XX 00 01 02 XX CODE 128 VALUE GATLING 1 : 010000 000110 000001 000111 01100111 040000060107 WIDE WAVE 1: 010000 000110 001000 100110 00000100 040000060838
If we decode groups
to numbers (decimal, not hexadecimal), we get:
VALUES CODE 128 VALUE GATLING 1 : 06 01 07 040000060107 WIDE WAVE 1: 06 08 38 040000060838
So there you have it. There's the decoding of battle cards and how they are sent over to the NDS. There isn't a noticable pattern in IDs that I've seen (the second, third, and fourth digits don't just increment by 1 every time) so generating a list of the other missing cards may have to be by either extracting the card data from the NDS rom, or finding if there's an equation in the code to translate it to the correct card ID.

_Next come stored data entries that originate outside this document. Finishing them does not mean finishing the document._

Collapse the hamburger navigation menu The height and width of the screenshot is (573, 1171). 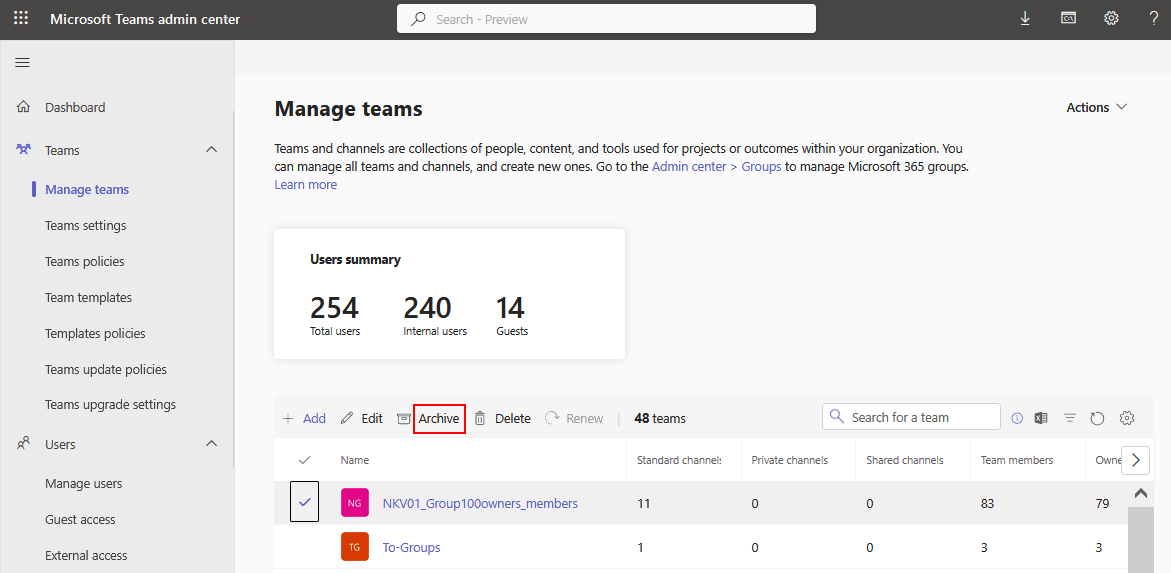22,63
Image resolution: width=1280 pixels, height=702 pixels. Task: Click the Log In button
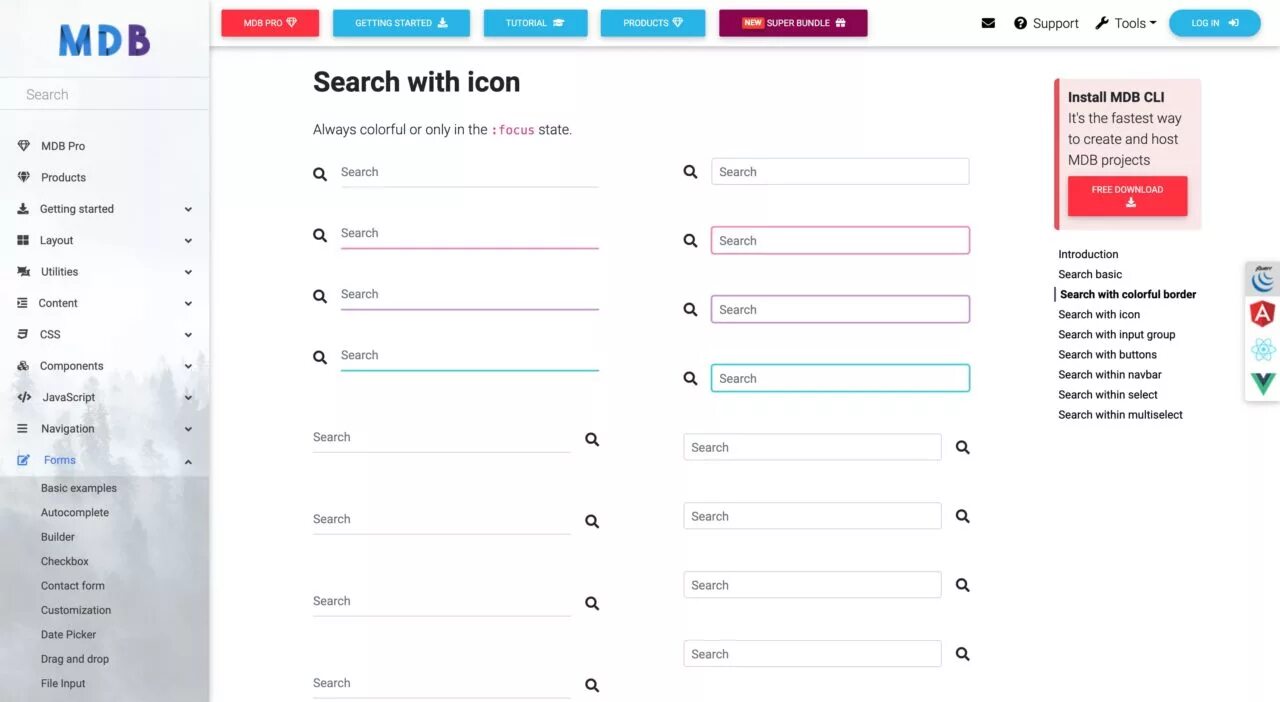click(1214, 23)
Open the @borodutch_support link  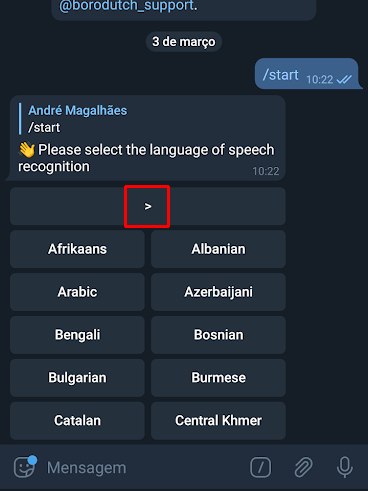(x=127, y=5)
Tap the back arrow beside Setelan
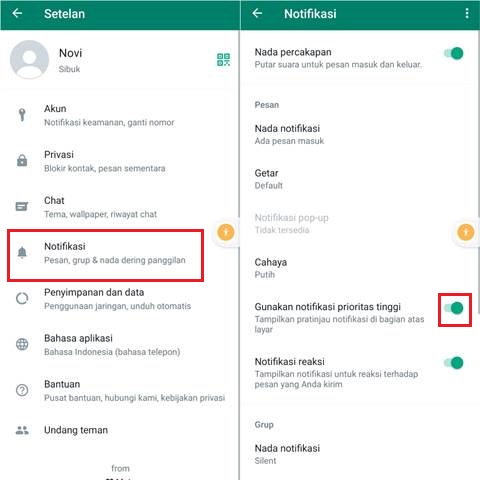 [x=17, y=13]
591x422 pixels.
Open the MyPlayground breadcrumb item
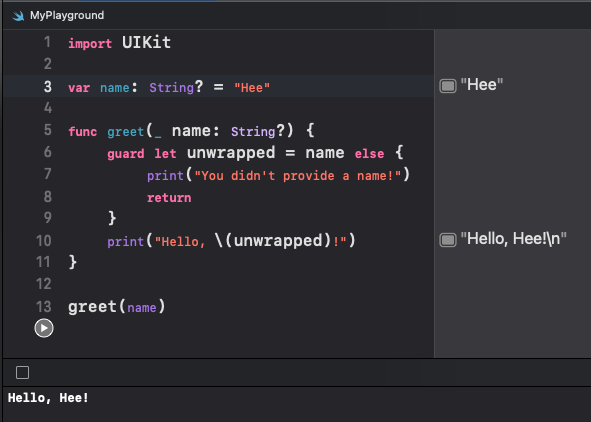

Of course I was going to take this thing apart. It wouldn't be fun if I didn't look at the board to see if any modifications could be made. Spoilers, there's one modification that's really... really nice.
There's 4 screws on the top, and 4 screws down below that must be removed before the case can come off. To access all of the bottom screws, the casing for the battery and GBA slot must be removed as well (which are in place via 2 more screws). Removing them reveals the following:
There's a bunch of screws holding the board to the top casing of the Wave Scanner, which also need to be removed. Doing so, we can see the other side of the board, as well as the front case from the inside:
Removing the front case off also lets us have a clear shot at seeing the scanner. This can be useful if you want to clean it (in the event the scanner isn't working properly, which happens to be a common thing).
Changing the Version via Soldering
Here's a cute trick. Toward the top of the board, there is a jumper
Jp2. If you short circuit
an area between one of those and the centre, you can literally change
the version of your Wave Scanner. It's treated as binary. If both are
open, the version is Pegasus. If
Jp1 is shorted, then
the version is Leo. If
Jp2 is shorted, then the version
This makes the Pegasus Wave Scanner the best choice if you wanted the easiest time modifying the board to whatever version you want. It also helps that it's the cheapest one on eBay and Amazon right now. Upon figuring this out, I was really glad I didn't waste $113 on a Dragon Wave Scanner on Amazon. Saved quite a pretty penny.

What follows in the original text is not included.